Say I have the following dataframe
import pandas as pd
df = pd.DataFrame({ 'distance':[2.0, 3.0, 1.0, 4.0],
'velocity':[10.0, 20.0, 5.0, 40.0] })
gives the dataframe
distance velocity
0 2.0 10.0
1 3.0 20.0
2 1.0 5.0
3 4.0 40.0
How can I calculate the average of the velocity column over the rolling sum of the distance column? With the example above, create a rolling sum over the last N rows in order to get a minimum cumulative distance of 5, and then calculate the average velocity over those rows.

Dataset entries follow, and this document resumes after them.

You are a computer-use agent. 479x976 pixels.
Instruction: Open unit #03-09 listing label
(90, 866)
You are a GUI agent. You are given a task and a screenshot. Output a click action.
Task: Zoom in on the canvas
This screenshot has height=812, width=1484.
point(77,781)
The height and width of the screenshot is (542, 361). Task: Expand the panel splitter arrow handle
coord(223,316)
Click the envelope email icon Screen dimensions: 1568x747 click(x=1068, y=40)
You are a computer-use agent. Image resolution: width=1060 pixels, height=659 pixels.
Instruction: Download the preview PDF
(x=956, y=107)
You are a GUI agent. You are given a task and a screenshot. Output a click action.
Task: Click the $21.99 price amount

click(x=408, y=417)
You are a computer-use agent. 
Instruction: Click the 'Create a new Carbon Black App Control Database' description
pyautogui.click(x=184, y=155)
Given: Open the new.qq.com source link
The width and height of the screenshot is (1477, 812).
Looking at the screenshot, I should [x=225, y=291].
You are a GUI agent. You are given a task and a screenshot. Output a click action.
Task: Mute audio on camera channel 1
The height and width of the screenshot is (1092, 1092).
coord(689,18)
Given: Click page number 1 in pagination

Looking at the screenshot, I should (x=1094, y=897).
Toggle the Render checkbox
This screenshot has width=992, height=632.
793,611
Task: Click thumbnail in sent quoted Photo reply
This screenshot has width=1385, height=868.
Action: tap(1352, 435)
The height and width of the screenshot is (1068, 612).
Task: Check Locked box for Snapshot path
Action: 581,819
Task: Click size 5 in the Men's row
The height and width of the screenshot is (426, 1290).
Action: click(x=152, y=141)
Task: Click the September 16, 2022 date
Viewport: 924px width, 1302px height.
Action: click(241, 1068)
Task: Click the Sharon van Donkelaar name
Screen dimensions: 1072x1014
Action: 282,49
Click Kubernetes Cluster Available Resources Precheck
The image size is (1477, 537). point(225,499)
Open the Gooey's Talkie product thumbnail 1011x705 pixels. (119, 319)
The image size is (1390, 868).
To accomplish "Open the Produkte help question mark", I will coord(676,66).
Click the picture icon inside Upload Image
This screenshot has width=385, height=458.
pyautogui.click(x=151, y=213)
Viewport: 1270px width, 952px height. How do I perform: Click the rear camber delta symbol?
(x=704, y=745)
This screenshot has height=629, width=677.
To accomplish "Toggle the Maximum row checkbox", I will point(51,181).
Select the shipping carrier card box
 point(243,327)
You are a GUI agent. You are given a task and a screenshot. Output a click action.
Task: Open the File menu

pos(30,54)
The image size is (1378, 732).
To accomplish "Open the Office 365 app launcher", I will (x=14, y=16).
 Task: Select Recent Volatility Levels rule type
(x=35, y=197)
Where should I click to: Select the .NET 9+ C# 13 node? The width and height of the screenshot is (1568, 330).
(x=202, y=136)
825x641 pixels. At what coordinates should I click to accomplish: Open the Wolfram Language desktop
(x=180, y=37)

My target output would then be like this:
distance velocity rv
0 2.0 10.0 NaN
1 3.0 20.0 15.0
2 1.0 5.0 11.7
3 4.0 40.0 22.5
where
15.0 = (10+20)/2 (2 because 3 + 2 >= 5)
11.7 = (10 + 20 + 5)/3 (3 because 1 + 3 + 2 >= 5)
22.5 = (5 + 40)/2 (2 because 4 + 1 >= 5)
Update: in Pandas-speak, my code should find the index of the reverse cumulative distance sum back from my current record (such that it is 5 or greater), and then use that index to calculate the start of the moving average.